Sunday 1 March 2015

Enablement

In HR and L&D, it seems to me that we often spend time reflecting, navel gazing, rejecting labels then thinking up new ones, bemoaning management fads then having to implement them or to teach others about them. Not many of us seem to like the term ‘Human Resources’, and some still use ‘Personnel’ (including our professional body, the CIPD, but maybe there is a long term plan to change the P to ‘People’?) ‘People Development’ is probably better as it incorporates the L&D aspect. But there again, many people still refer to ‘Training and Development’, or just ‘Training’. And as for ‘Organisational Development’, well I have been told more than once that lots of people don’t really know what this is… which I have also seen to be so, but that’s another blog, maybe.
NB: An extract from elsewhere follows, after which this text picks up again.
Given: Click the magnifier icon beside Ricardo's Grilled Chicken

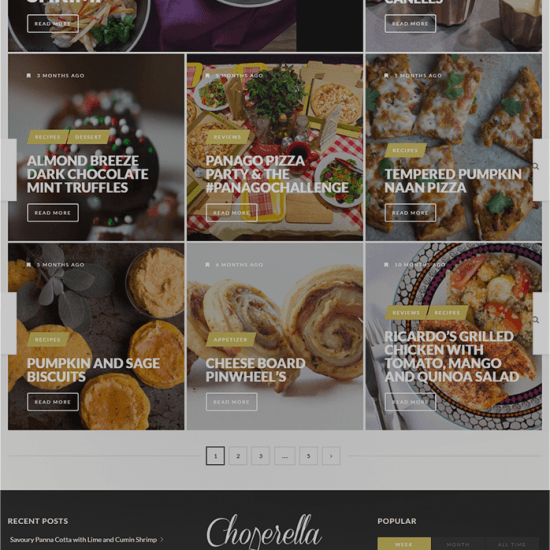Looking at the screenshot, I should pyautogui.click(x=536, y=320).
Having spent so many years recently involved in major organisational change, I have had so many discussions about what good HR and L&D do, and indeed the entire corporate function. I have also made a bit of a name for myself with colleagues about my hatred of the term ‘back office’ and blogged about why. Basic needs, security needs and the ‘back office’. During this kind of mega change, I have often experienced a sense that everyone perceives that other departments are safer, better off, more in the know etc. than they are. Especially HR.

Yet, in HR and other corporate functions it is often us doing a lot of the transactional work and due diligence required, yet knowing that, as usual, the main efficiencies will be looked for by streamlining the corporate function.
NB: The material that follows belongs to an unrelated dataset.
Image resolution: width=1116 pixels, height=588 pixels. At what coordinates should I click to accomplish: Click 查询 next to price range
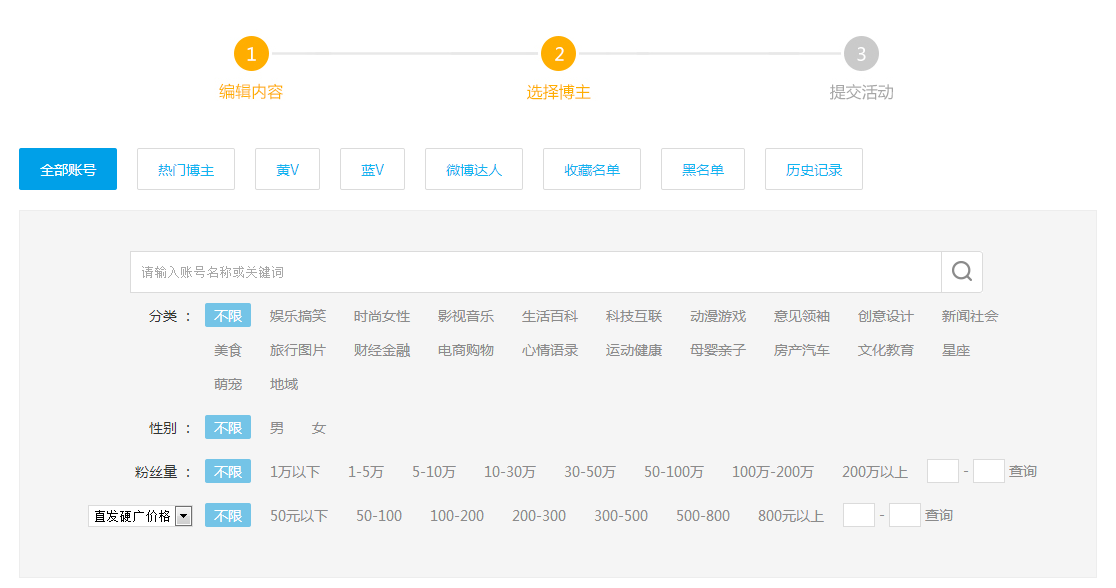938,516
So, in a way who can blame me, and others for asking why we are there, and indeed why some form of our function should remain in place after the restructure? A word I often use is 'enablement'. Our policies, processes, frameworks, HRIS, L&D offer etc. should all enable the business to be efficient and the ‘front line’ staff to do their jobs skilfully, and ever more innovatively. There is no place for a corporate service that disables delivery.

So I am pondering today, on whether the word ‘enable’ or ‘enablement’ could be used to describe our HR and L&D functions, if not our entire corporate functions. The possibilities are quite promising, and, on a lighter note, great for acronym lovers:

Business Enablement

BE (I quite like this – enable everyone ‘to be’ themselves at work?)

Enablement Team
ET (maybe not, for obvious reasons!)

Business Enablement Team

BET (err, not politically correct re condoning gambling?)

Business Enablement Support Team
BEST (now we are cooking on gas)

Business Enablement Department
BED (no)

People Enablement Team

PET (like the name, but can imagine derogative use of acronym)


Back to some seriousness. I really do think we need to embrace the concept of enablement in wider HR, if we are not already – perhaps many of us are and we use different terminology? It is (in my opinion anyway) one of the essential components of a 'commercial' approach.  Internet searches tell me it is used a lot in sales, and in care and recovery, especially in relation to disability. Why not in how organisations think about and behave in relation to their people?